# Selected excerpt
-*-

Ron Fedkiw
(Full) Professor
Stanford Computer Science

Ph.D. Applied Mathematics, UCLA

LEFT PHOTO: circa 2005; RIGHT PHOTO: circa 2017

Computer Science Department
Stanford University
Gates Computer Science Bldg., Room 207
Stanford, CA 94305-9020

Special Effects, Machine Learning, and You...
I'm not really a graphics person so much as I'm a Hollywood special effects person. These days my work on special effects focuses quite a bit on face and body animation and simulation, trying to outwit the uncanny valley. Traditionally, one used only computer vision techniques for this sort of work, but we're now successfully mixing in quite a bit of physical simulation as well. In fact, I have many ongoing projects mixing in real world data and simulation in order to create more realistic simulations for Hollywood special effects (cloth is next).

It turns out that students interested in Hollywood special effects with backgrounds in math, physics, computer vision, and machine learning (all combined) are hard to find...

CS205A and Machine Learning

  • Almost 20 years ago I took over CS205 and revamped it from a robotics/vision course to be more of a continuous math course and to include applications important to computer graphics.
    The time has come to revamp CS205A to consider the plethora of traditional applied math and continuous mathematics that lie at the heart of machine learning and deep learning.
    This is especially important as machine learning and deep learning infiltrate every area of computer science, as well as biology, finance, etc.

  • At some point along the way, we changed the name of the course to include graphics, changed the numbering from CS205 to CS205A, created new homework and projects, etc.
    All this will happen again starting Winter quarter 2019 (a bit more than 1 year from now) when we will relaunch CS205A as CS205L: Continuous Mathematics with Applications to Machine and Deep Learning.
    The course will still cover linear algebra, optimization, etc., but will focus on these mathematics in the special ways in which they are important for machine learning and deep learning.
    For example, instead of spending a lot of time covering ODEs for computational mechanics applications, we will cover them from the standpoint of momentum methods for training neural networks with steepest decent.
    Also, instead of finishing the course with some brief ideas on PDEs for fluids in graphics, we will finish with a discussion of network design from a mathematical viewpoint, including CNNs, RNNs, manifolds, etc.

  • I am looking for any interested students to work with Winnie Lin, my head CA, and myself on anything related to this relaunch of CS205.

-*-

# The data
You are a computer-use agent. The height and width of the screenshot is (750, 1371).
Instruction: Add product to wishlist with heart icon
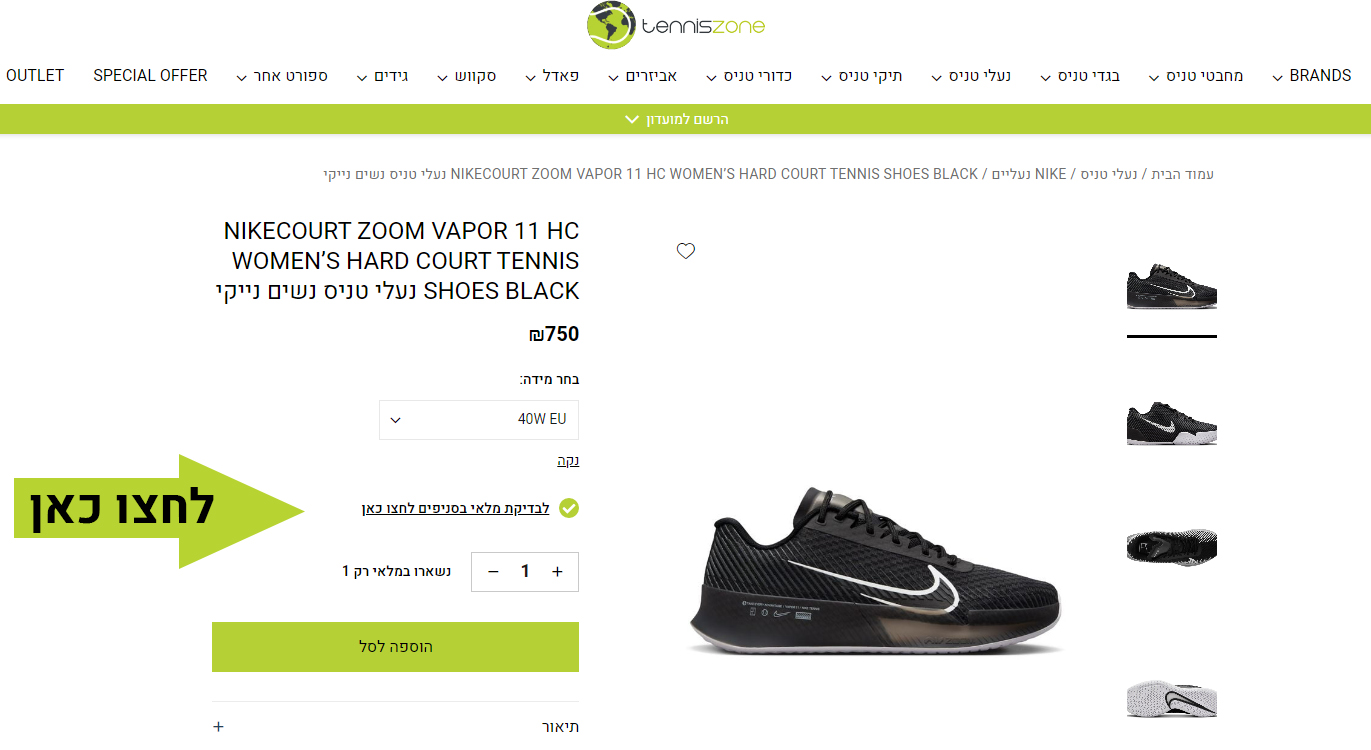click(686, 251)
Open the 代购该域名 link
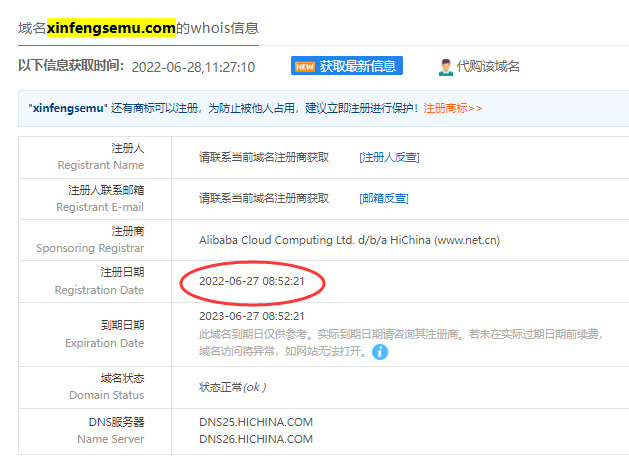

-*-

# Work to complete
According to the faculty profile above, which academic backgrounds are hard to find combined in students interested in Hollywood special effects? List every one.

# Response for this exercise
Math, physics, computer vision, and machine learning.